### Given exercise
Rewrite the records below, changing "Voice settings" to "Audio settings" and leaving everything else as it is.

### Extracted material

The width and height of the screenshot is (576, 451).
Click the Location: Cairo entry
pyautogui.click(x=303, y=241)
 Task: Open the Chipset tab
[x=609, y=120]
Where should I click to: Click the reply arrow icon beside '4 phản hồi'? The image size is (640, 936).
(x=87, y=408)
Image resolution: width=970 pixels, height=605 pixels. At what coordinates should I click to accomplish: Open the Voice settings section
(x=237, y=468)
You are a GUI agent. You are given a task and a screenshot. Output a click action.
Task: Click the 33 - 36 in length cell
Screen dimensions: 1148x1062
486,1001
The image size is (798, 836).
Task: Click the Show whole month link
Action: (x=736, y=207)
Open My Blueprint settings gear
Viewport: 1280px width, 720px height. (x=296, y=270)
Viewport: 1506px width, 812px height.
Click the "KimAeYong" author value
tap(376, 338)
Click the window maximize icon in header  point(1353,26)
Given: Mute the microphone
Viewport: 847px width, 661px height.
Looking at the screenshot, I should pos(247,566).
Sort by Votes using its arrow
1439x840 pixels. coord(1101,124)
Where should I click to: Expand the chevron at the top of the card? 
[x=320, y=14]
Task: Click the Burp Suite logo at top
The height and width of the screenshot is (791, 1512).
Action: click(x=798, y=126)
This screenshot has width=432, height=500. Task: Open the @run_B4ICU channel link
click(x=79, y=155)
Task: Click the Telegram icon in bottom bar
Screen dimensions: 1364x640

### Output
The width and height of the screenshot is (576, 451).
Click the Location: Cairo entry
pyautogui.click(x=303, y=241)
 Task: Open the Chipset tab
[x=609, y=120]
Where should I click to: Click the reply arrow icon beside '4 phản hồi'? The image size is (640, 936).
(x=87, y=408)
Image resolution: width=970 pixels, height=605 pixels. At what coordinates should I click to accomplish: Open the Audio settings section
(x=237, y=468)
You are a GUI agent. You are given a task and a screenshot. Output a click action.
Task: Click the 33 - 36 in length cell
Screen dimensions: 1148x1062
486,1001
The image size is (798, 836).
Task: Click the Show whole month link
Action: (x=736, y=207)
Open My Blueprint settings gear
Viewport: 1280px width, 720px height. (x=296, y=270)
Viewport: 1506px width, 812px height.
Click the "KimAeYong" author value
tap(376, 338)
Click the window maximize icon in header  point(1353,26)
Given: Mute the microphone
Viewport: 847px width, 661px height.
Looking at the screenshot, I should pos(247,566).
Sort by Votes using its arrow
1439x840 pixels. coord(1101,124)
Where should I click to: Expand the chevron at the top of the card? 
[x=320, y=14]
Task: Click the Burp Suite logo at top
The height and width of the screenshot is (791, 1512).
Action: click(x=798, y=126)
This screenshot has width=432, height=500. Task: Open the @run_B4ICU channel link
click(x=79, y=155)
Task: Click the Telegram icon in bottom bar
Screen dimensions: 1364x640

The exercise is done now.